Simultaneous Parameter Learning and Bi-clustering for Multi-Response Models.

Yu M, Natesan Ramamurthy K, Thompson A, Lozano AC

Published: 14 August 2019 in Frontiers in big data
Keywords: bi-clustering, convex clustering, genome-wide association studies, high-throughput phenotyping, multitask learning, sparse linear regression
Pubmed ID: 33693350
DOI: 10.3389/fdata.2019.00027

We consider multi-response and multi-task regression models, where the parameter matrix to be estimated is expected to have an unknown grouping structure. The groupings can be along tasks, or features, or both, the last one indicating a bi-cluster or "checkerboard" structure. Discovering this grouping structure along with parameter inference makes sense in several applications, such as multi-response Genome-Wide Association Studies (GWAS).
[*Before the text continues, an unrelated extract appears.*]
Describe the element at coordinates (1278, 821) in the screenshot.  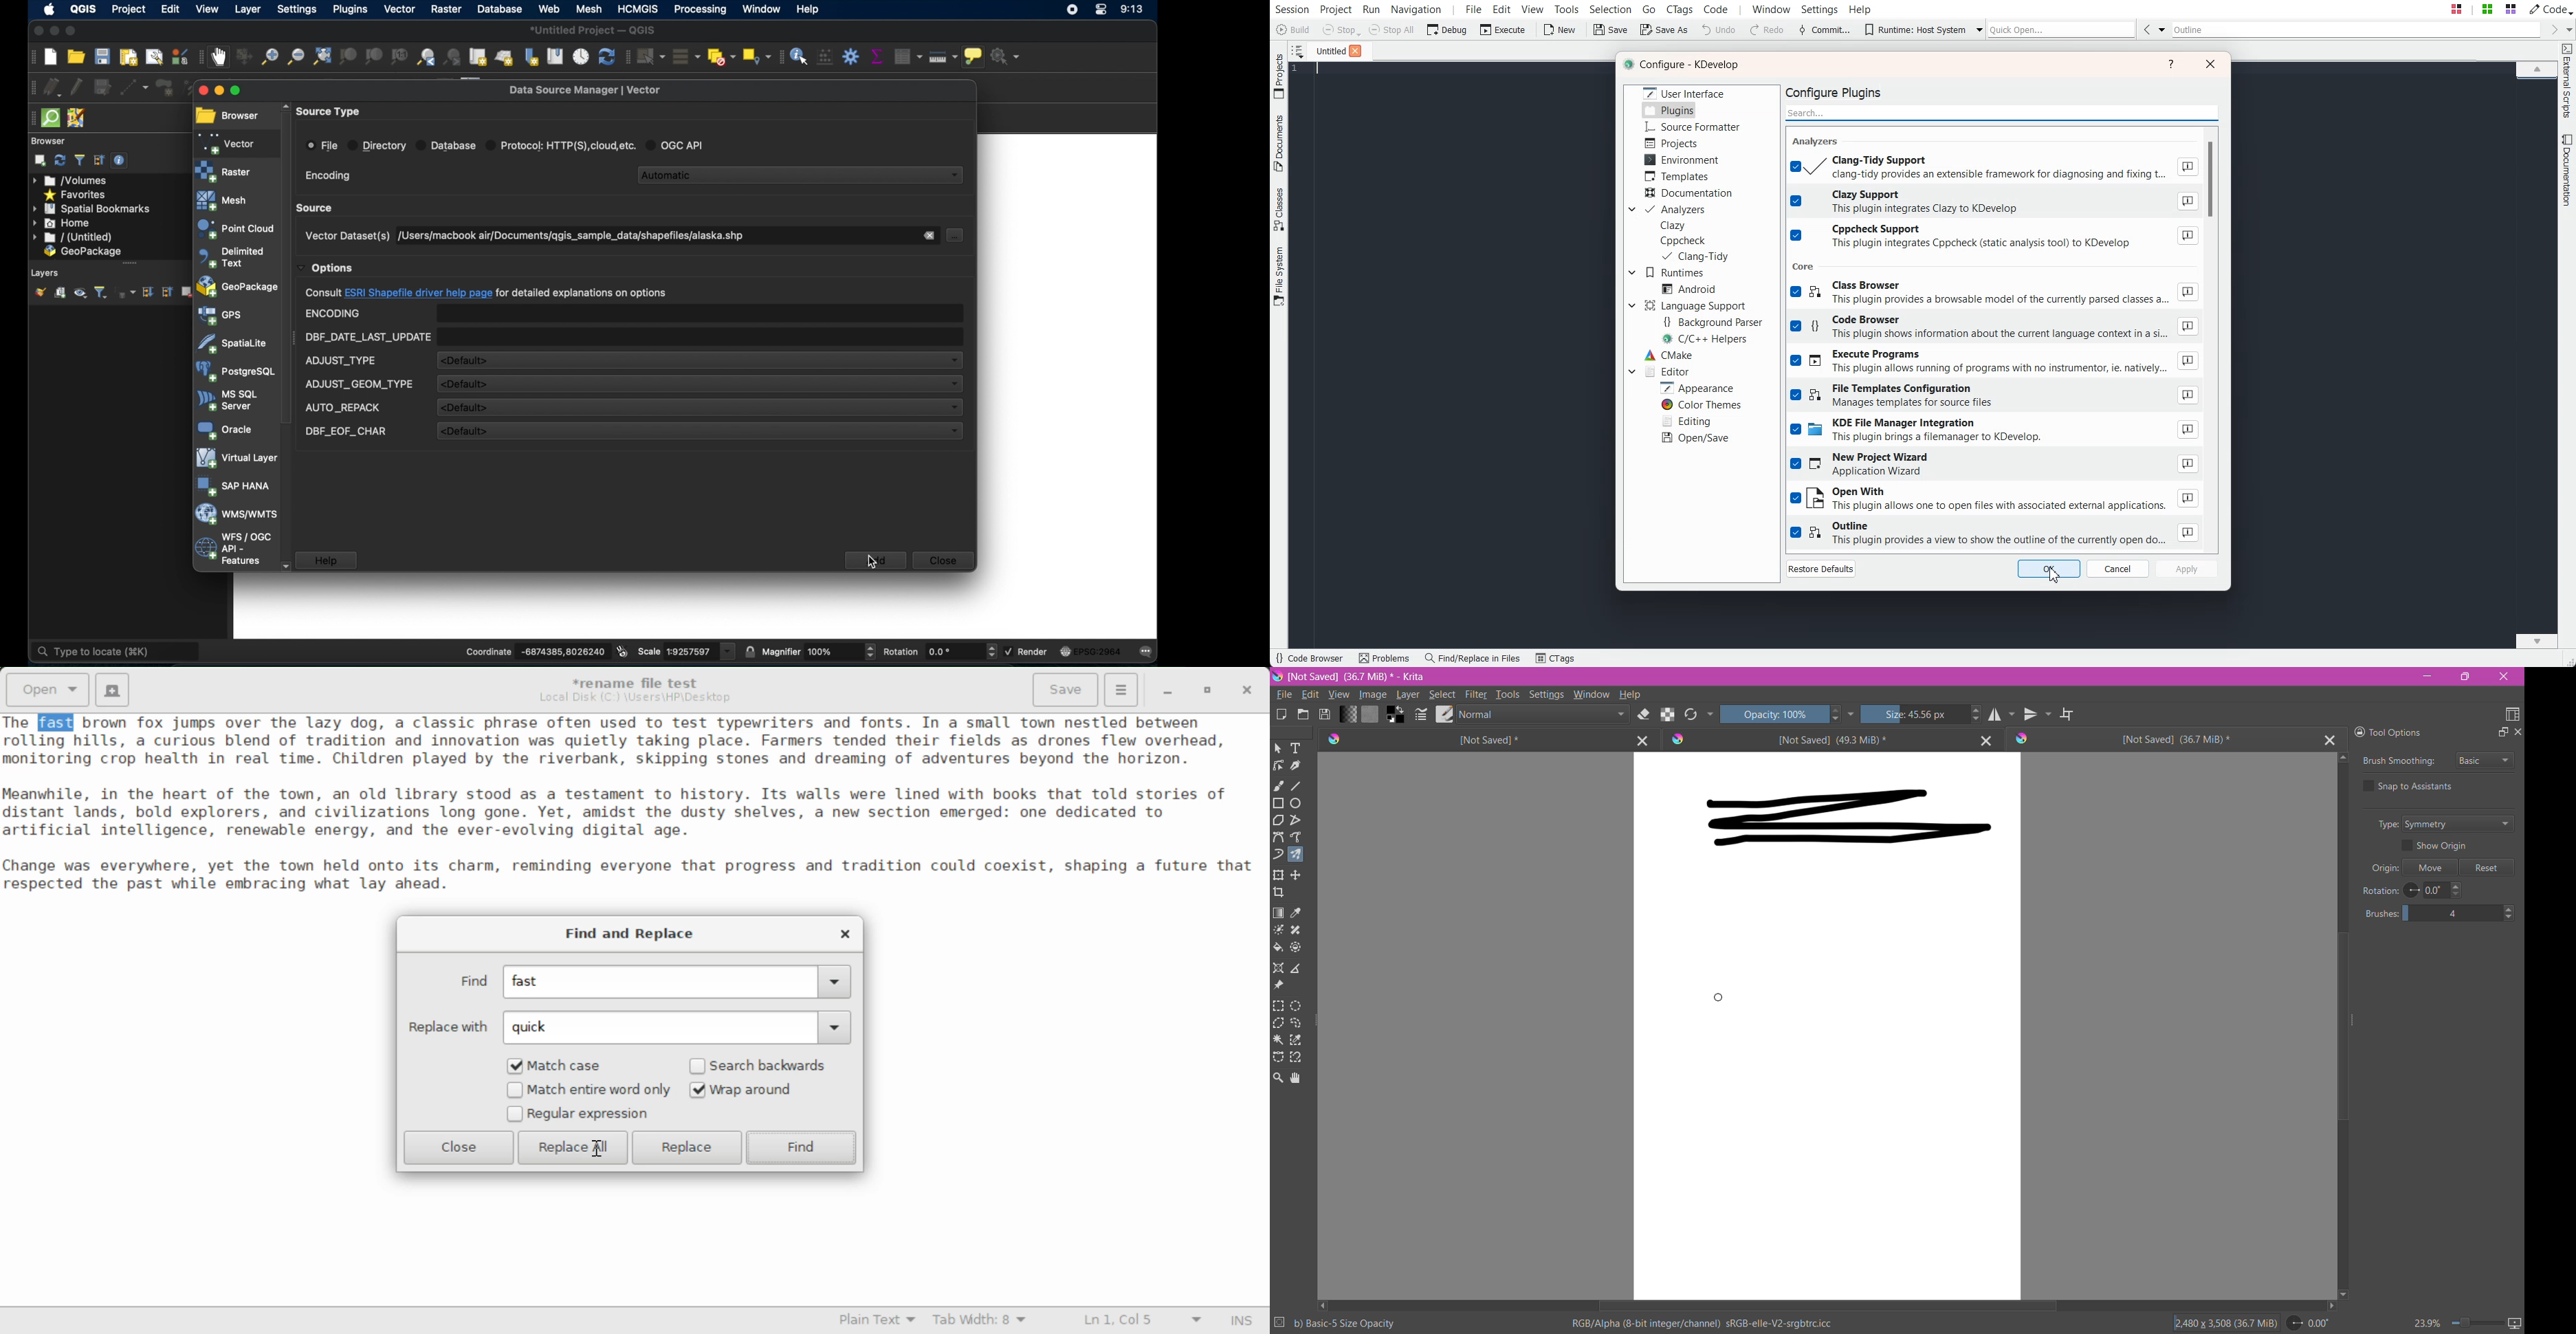
I see `Polygon Tool` at that location.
By inferring this additional structure we can obtain valuable information on the underlying data mechanisms (e.g., relationships among genotypes and phenotypes in GWAS). In this paper, we propose two formulations to simultaneously learn the parameter matrix and its group structures, based on convex regularization penalties. We present optimization approaches to solve the resulting problems and provide numerical convergence guarantees. Extensive experiments demonstrate much better clustering quality compared to other methods, and our approaches are also validated on real datasets concerning phenotypes and genotypes of plant varieties.